───── The records ─────

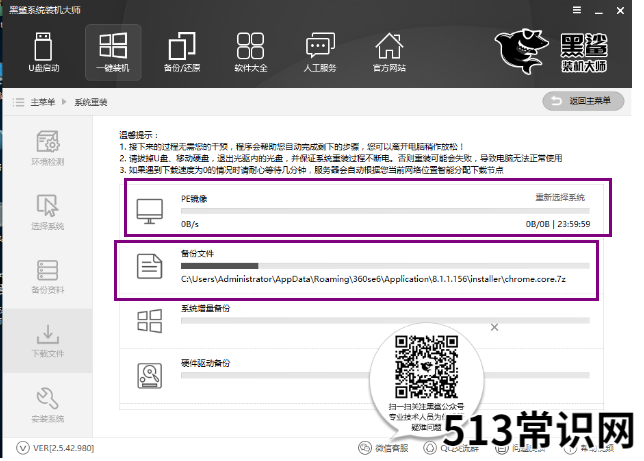Select the 一键装机 one-click install icon

tap(113, 46)
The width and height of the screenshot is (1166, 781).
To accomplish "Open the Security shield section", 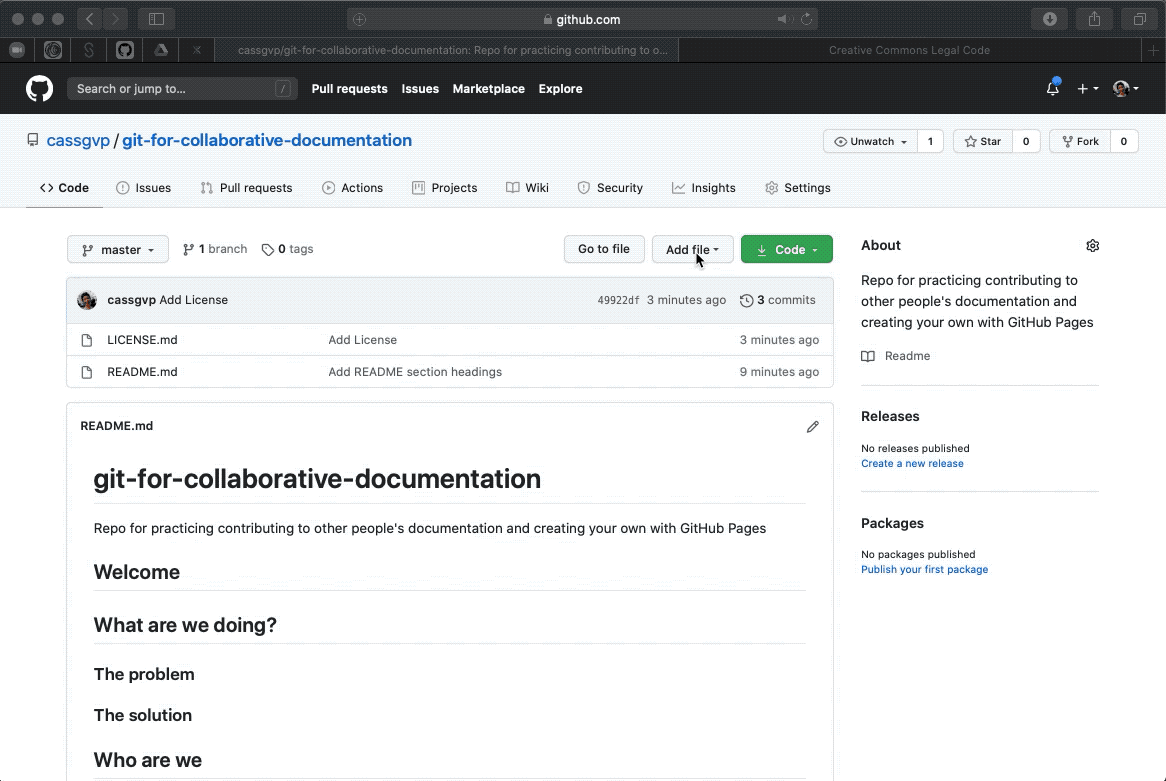I will (x=610, y=187).
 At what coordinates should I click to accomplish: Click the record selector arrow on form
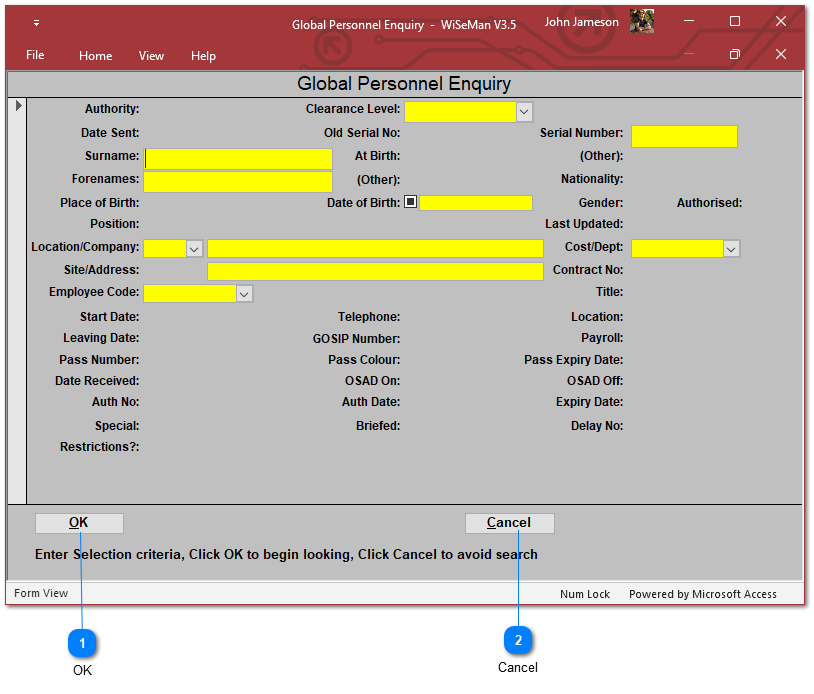coord(18,105)
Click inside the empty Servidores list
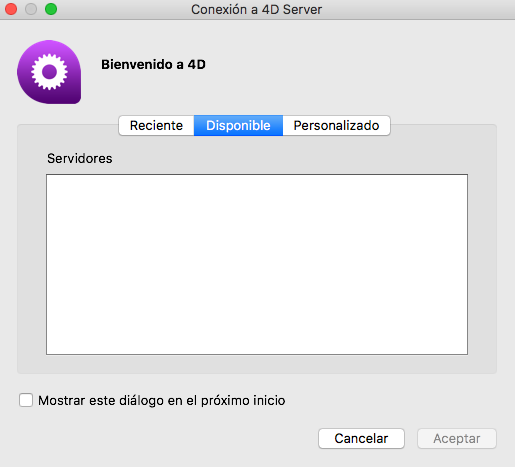Screen dimensions: 515x467 (257, 264)
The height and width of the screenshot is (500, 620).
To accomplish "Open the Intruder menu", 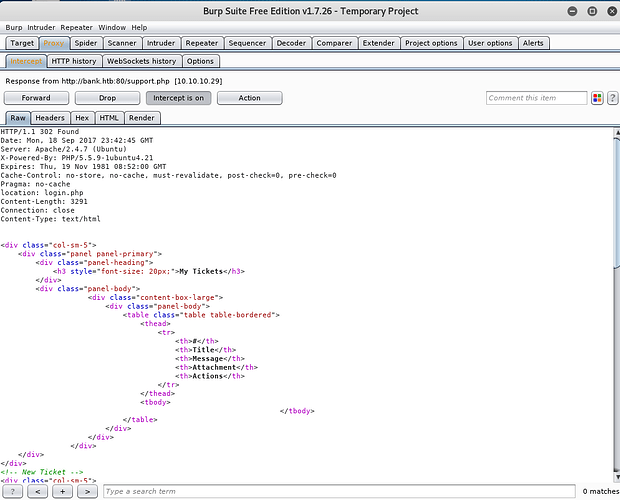I will [x=43, y=27].
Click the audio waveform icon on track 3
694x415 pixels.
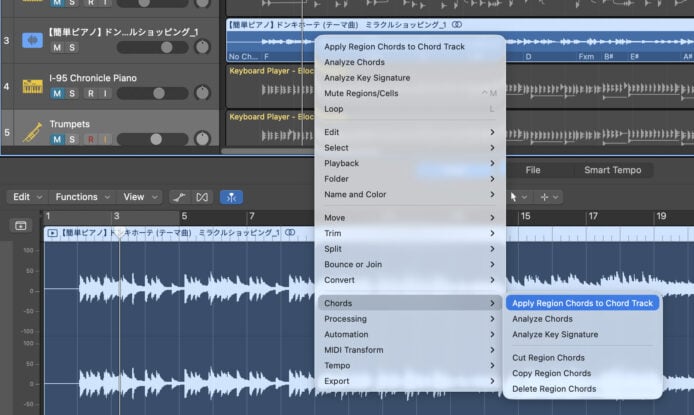point(32,40)
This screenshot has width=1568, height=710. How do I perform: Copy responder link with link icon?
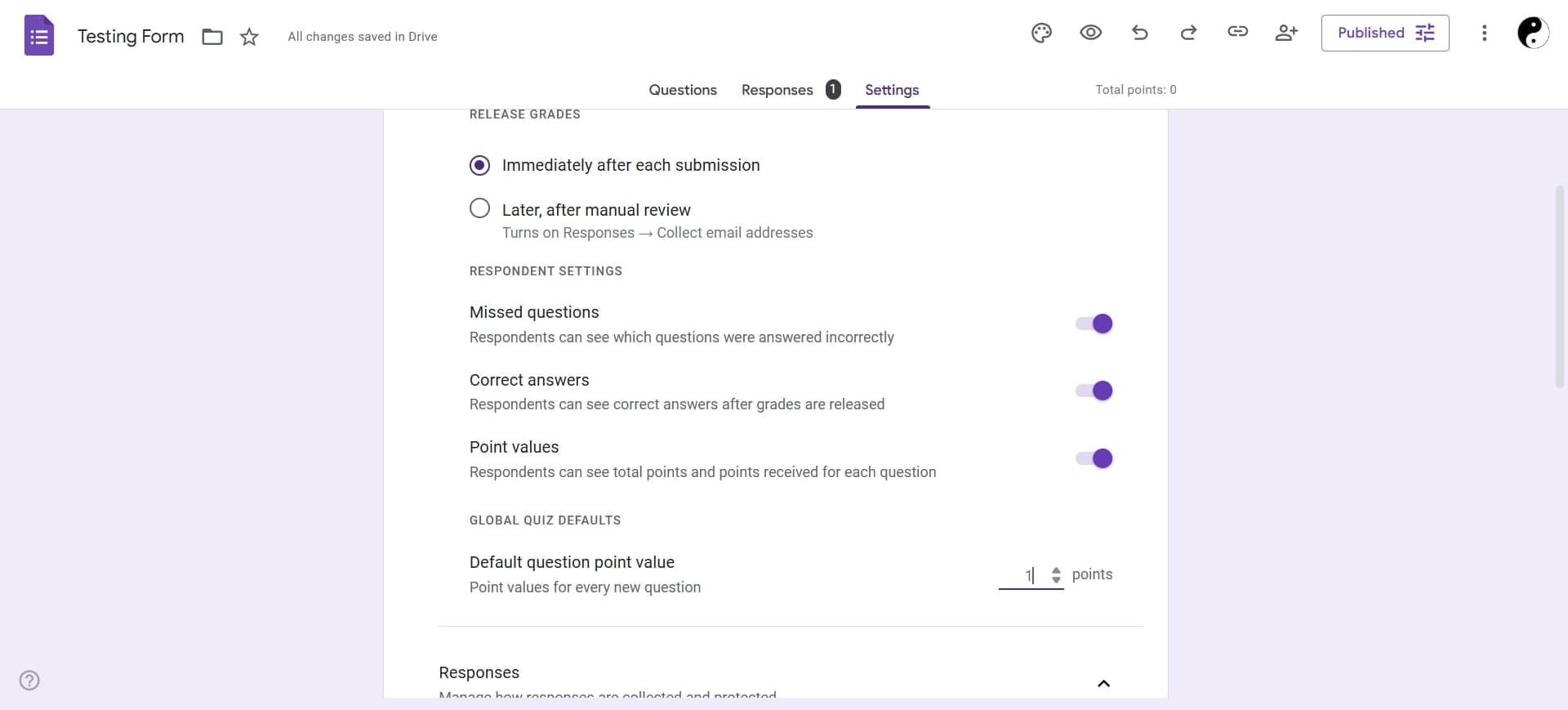(1237, 32)
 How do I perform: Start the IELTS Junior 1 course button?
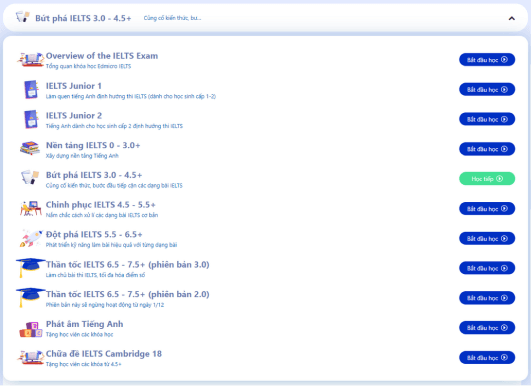(x=487, y=89)
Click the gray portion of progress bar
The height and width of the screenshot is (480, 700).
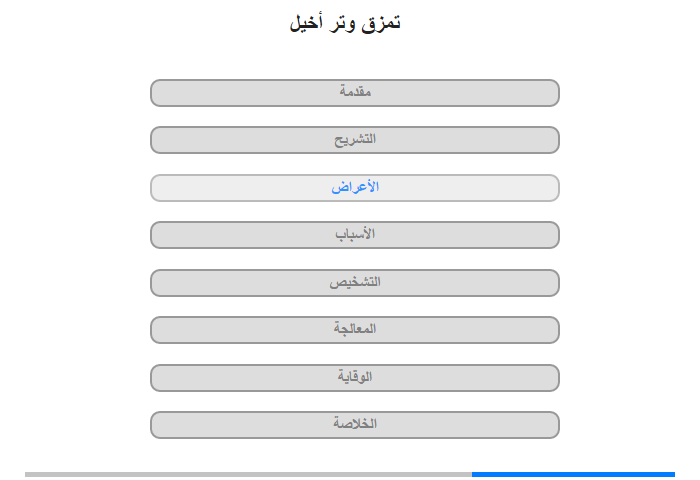248,474
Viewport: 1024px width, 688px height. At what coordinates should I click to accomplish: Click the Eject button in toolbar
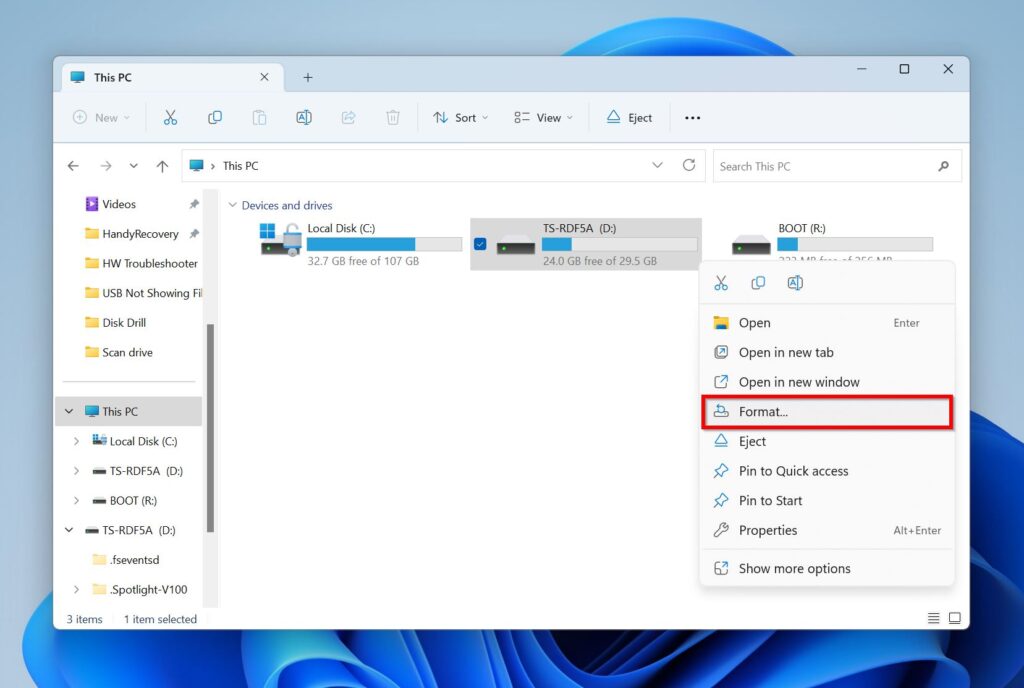629,118
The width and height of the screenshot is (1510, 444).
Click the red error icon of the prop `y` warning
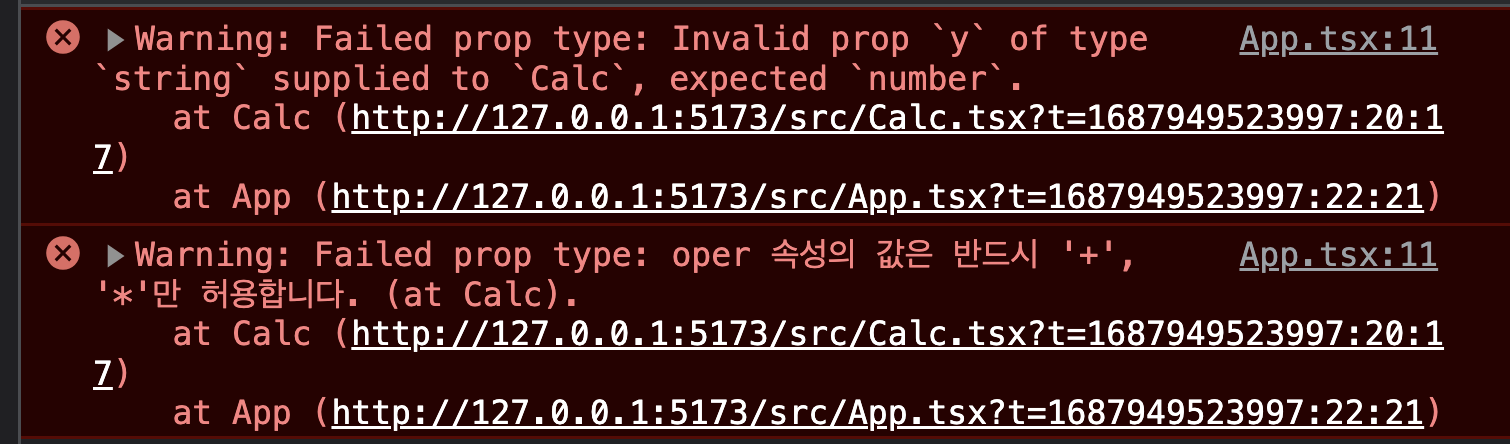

─────

● **Exercise directions**: What you write must match, line for line, the records from the line containing "Viewport: 1024px width, 688px" through the last line, with every picture left out.

● **Reply to the task**:
Viewport: 1024px width, 688px height. At what coordinates should I click to accomplish: Click the Eject button in toolbar
629,118
The width and height of the screenshot is (1510, 444).
Click the red error icon of the prop `y` warning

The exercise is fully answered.